**** Source records ****

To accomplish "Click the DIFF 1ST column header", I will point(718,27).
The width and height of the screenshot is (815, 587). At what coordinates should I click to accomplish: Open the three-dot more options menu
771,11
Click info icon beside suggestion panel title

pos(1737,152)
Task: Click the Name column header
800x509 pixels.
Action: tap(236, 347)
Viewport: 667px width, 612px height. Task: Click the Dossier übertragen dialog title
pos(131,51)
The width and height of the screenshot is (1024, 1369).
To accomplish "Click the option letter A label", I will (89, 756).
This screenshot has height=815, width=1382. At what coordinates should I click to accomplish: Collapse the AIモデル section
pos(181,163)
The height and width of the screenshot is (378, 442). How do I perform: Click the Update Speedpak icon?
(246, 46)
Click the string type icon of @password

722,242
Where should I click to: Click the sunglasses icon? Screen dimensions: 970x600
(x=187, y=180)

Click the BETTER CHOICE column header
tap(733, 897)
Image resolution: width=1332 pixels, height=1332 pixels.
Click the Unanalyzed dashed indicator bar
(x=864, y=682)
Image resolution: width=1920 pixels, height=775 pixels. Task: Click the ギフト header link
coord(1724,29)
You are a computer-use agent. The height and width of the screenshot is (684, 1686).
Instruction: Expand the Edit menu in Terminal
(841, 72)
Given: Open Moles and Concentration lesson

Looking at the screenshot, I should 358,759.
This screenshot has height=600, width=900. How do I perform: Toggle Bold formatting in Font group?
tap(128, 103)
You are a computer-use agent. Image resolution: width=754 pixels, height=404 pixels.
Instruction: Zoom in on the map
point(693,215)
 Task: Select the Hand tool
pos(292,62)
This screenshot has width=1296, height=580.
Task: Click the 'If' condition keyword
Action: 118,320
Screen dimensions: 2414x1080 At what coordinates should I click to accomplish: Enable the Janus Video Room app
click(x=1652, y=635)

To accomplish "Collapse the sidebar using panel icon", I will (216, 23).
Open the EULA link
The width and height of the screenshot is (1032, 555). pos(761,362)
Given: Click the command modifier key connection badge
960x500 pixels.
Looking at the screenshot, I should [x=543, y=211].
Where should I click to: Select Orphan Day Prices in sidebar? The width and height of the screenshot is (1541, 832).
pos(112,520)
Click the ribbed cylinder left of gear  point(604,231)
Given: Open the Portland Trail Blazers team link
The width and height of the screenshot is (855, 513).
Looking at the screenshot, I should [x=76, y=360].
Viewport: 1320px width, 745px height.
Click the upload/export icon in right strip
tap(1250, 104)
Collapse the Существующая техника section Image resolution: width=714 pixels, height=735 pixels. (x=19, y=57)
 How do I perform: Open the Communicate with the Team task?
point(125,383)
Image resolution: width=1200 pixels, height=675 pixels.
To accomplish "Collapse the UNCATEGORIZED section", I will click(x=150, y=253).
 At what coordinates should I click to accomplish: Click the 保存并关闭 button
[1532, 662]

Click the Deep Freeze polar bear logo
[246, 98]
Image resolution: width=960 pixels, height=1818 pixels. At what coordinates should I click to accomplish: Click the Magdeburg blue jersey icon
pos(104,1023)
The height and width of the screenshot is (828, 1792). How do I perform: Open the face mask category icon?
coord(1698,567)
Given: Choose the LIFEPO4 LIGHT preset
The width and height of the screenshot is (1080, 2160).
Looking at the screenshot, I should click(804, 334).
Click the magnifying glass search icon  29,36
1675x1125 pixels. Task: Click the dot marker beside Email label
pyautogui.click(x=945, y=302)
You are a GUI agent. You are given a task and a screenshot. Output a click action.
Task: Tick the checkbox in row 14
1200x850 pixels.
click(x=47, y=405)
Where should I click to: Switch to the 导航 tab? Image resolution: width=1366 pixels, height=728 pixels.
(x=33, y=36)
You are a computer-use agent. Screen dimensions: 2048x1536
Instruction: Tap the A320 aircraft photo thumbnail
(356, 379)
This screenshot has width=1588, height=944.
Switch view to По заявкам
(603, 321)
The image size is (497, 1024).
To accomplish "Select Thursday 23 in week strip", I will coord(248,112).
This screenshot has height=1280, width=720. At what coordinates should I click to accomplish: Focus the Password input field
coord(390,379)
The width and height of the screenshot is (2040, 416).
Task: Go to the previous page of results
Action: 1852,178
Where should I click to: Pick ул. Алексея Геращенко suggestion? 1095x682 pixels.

****

= What the exercise asks =
Output every record above a second time, exactly.

= Task answer =
To accomplish "Click the DIFF 1ST column header", I will point(718,27).
The width and height of the screenshot is (815, 587). At what coordinates should I click to accomplish: Open the three-dot more options menu
771,11
Click info icon beside suggestion panel title

pos(1737,152)
Task: Click the Name column header
800x509 pixels.
Action: tap(236, 347)
Viewport: 667px width, 612px height. Task: Click the Dossier übertragen dialog title
pos(131,51)
The width and height of the screenshot is (1024, 1369).
To accomplish "Click the option letter A label", I will (89, 756).
This screenshot has height=815, width=1382. At what coordinates should I click to accomplish: Collapse the AIモデル section
pos(181,163)
The height and width of the screenshot is (378, 442). How do I perform: Click the Update Speedpak icon?
(246, 46)
Click the string type icon of @password

722,242
Where should I click to: Click the sunglasses icon? Screen dimensions: 970x600
(x=187, y=180)

Click the BETTER CHOICE column header
tap(733, 897)
Image resolution: width=1332 pixels, height=1332 pixels.
Click the Unanalyzed dashed indicator bar
(x=864, y=682)
Image resolution: width=1920 pixels, height=775 pixels. Task: Click the ギフト header link
coord(1724,29)
You are a computer-use agent. The height and width of the screenshot is (684, 1686).
Instruction: Expand the Edit menu in Terminal
(841, 72)
Given: Open Moles and Concentration lesson

Looking at the screenshot, I should 358,759.
This screenshot has height=600, width=900. How do I perform: Toggle Bold formatting in Font group?
tap(128, 103)
You are a computer-use agent. Image resolution: width=754 pixels, height=404 pixels.
Instruction: Zoom in on the map
point(693,215)
 Task: Select the Hand tool
pos(292,62)
This screenshot has width=1296, height=580.
Task: Click the 'If' condition keyword
Action: 118,320
Screen dimensions: 2414x1080 At what coordinates should I click to accomplish: Enable the Janus Video Room app
click(x=1652, y=635)

To accomplish "Collapse the sidebar using panel icon", I will (216, 23).
Open the EULA link
The width and height of the screenshot is (1032, 555). pos(761,362)
Given: Click the command modifier key connection badge
960x500 pixels.
Looking at the screenshot, I should [x=543, y=211].
Where should I click to: Select Orphan Day Prices in sidebar? The width and height of the screenshot is (1541, 832).
pos(112,520)
Click the ribbed cylinder left of gear  point(604,231)
Given: Open the Portland Trail Blazers team link
The width and height of the screenshot is (855, 513).
Looking at the screenshot, I should [x=76, y=360].
Viewport: 1320px width, 745px height.
Click the upload/export icon in right strip
tap(1250, 104)
Collapse the Существующая техника section Image resolution: width=714 pixels, height=735 pixels. (x=19, y=57)
 How do I perform: Open the Communicate with the Team task?
point(125,383)
Image resolution: width=1200 pixels, height=675 pixels.
To accomplish "Collapse the UNCATEGORIZED section", I will click(x=150, y=253).
 At what coordinates should I click to accomplish: Click the 保存并关闭 button
[1532, 662]

Click the Deep Freeze polar bear logo
[246, 98]
Image resolution: width=960 pixels, height=1818 pixels. At what coordinates should I click to accomplish: Click the Magdeburg blue jersey icon
pos(104,1023)
The height and width of the screenshot is (828, 1792). How do I perform: Open the face mask category icon?
coord(1698,567)
Given: Choose the LIFEPO4 LIGHT preset
The width and height of the screenshot is (1080, 2160).
Looking at the screenshot, I should click(804, 334).
Click the magnifying glass search icon  29,36
1675x1125 pixels. Task: Click the dot marker beside Email label
pyautogui.click(x=945, y=302)
You are a GUI agent. You are given a task and a screenshot. Output a click action.
Task: Tick the checkbox in row 14
1200x850 pixels.
click(x=47, y=405)
Where should I click to: Switch to the 导航 tab? Image resolution: width=1366 pixels, height=728 pixels.
(x=33, y=36)
You are a computer-use agent. Screen dimensions: 2048x1536
Instruction: Tap the A320 aircraft photo thumbnail
(356, 379)
This screenshot has width=1588, height=944.
Switch view to По заявкам
(603, 321)
The image size is (497, 1024).
To accomplish "Select Thursday 23 in week strip", I will coord(248,112).
This screenshot has height=1280, width=720. At what coordinates should I click to accomplish: Focus the Password input field
coord(390,379)
The width and height of the screenshot is (2040, 416).
Task: Go to the previous page of results
Action: 1852,178
Where should I click to: Pick ул. Алексея Геращенко suggestion? 1095x682 pixels.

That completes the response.